--- Given passage ---

- Created: December 7, 1940
- Location: Rio de Janeiro, Brazil
- Author: National Congress of Brazil
- Purpose: Federal penal code

= Penal Code of Brazil =

Brazilian criminal code

The current Penal Code of Brazil (Código Penal brasileiro) was promulgated in 1940, during the Estado Novo regime, and has been in effect since January 1, 1942. It is the third codification of criminal law in the country's history, succeeding those of 1830 and 1890. One notable feature of the document is the inclusion of libel as a crime.

==Background==
The penal code is one part of the Brazilian criminal justice system. The National Congress passes laws to define what acts are considered criminal; this becomes part of the penal code. The Congress also codifies the procedures for implementing the penal code. Three national police forces and multiple state-level police forces work to prevent and combat crime and hold alleged perpetrators for prosecution. The judiciary, including 92 courts at the federal and state levels interpret the codes and hear prosecutions and judge perpetrators; the correctional system oversees punishment and rehabilitatation of convicted criminals. The whole system hinges on the penal code, which is the starting point.

==History==
===Previous penal codes===
The first penal law in independent Brazil was the imperial Criminal Code of 1830, issued on December 16, 1830 and approved by Emperor Pedro I. The General Assembly of the Empire determined that any offense or voluntary omission to the Code was to be considered a crime. The Criminal Code of 1830 was in force during the Empire.

--- Records shown ---

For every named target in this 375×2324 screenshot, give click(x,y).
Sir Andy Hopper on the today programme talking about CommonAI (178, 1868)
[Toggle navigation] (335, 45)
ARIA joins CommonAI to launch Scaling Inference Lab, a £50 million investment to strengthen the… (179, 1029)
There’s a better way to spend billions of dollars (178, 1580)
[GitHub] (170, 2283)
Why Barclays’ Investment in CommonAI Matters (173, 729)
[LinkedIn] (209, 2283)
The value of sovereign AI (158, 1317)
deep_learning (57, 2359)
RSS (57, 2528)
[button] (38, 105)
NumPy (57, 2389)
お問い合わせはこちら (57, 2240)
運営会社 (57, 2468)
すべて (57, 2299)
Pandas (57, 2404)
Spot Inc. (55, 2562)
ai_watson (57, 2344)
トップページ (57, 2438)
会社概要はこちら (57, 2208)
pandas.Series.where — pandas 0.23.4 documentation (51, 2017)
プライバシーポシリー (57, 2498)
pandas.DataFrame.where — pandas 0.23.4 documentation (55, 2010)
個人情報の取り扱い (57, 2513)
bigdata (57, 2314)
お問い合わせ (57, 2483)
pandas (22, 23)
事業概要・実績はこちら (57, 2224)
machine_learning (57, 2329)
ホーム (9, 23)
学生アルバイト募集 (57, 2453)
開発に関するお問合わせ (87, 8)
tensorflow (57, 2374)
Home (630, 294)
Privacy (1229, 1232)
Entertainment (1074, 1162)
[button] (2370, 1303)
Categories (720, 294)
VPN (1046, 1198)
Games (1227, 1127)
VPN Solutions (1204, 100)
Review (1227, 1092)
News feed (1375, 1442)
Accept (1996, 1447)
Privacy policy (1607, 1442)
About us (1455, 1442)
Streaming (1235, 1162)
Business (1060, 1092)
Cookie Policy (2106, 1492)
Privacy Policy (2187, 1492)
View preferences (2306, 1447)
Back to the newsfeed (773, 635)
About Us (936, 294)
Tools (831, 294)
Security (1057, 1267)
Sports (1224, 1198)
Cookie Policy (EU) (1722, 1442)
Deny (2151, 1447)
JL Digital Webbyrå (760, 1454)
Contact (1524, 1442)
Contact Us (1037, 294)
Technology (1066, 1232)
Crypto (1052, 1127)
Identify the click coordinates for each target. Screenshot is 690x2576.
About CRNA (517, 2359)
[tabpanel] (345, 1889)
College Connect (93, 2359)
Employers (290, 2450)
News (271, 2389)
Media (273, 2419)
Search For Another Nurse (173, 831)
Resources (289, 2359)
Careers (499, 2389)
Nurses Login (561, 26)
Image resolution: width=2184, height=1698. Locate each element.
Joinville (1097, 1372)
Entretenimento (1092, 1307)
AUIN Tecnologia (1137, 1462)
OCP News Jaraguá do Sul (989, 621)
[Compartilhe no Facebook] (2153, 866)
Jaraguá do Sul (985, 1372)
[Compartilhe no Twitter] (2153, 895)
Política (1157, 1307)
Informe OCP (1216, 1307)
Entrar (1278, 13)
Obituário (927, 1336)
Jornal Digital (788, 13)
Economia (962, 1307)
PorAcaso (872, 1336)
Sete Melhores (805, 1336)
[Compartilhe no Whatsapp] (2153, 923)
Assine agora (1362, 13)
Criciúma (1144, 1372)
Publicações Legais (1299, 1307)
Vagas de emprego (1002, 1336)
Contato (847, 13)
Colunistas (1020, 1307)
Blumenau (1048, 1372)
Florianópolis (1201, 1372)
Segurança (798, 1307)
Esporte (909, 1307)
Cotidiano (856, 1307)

---

#### [To-do list]
1. From the passage on the Penal Code of Brazil, list every complete date (one that gives day, month, and year).
2. Continue the passage on the Penal Code of Brazil after its last sentence.

#### [Responses per task]
1.
- December 7, 1940
- January 1, 1942
- December 16, 1830

2.
After the Proclamation of the Republic in 1889, a new penal code was created on October 11, 1890, followed by a new constitution in 1891. This penal code was in effect during the First Republic and most of the Vargas Era.

===Current penal code===
In 1934, a new constitution was enacted under President Getúlio Vargas. This was followed by the creation of a new penal code, the one currently in use, on December 7, 1940.

After the end of the Vargas Era in 1945–46, a new constitution was created, but the Penal Code of 1940 was not abolished. There was an unsuccessful attempt to replace it with a new one in 1969, during the military government. An extensive reform of the Code was proposed in 1973 and successively postponed until it was revoked in 1978. Another commission to overhaul the Code was formed in 1980. The reform finally took place in 1984, one year before the end of the military government.

Recent modifications include a redefinition of "sexual crimes" in 2009, and the inclusion of feminicide in 2015.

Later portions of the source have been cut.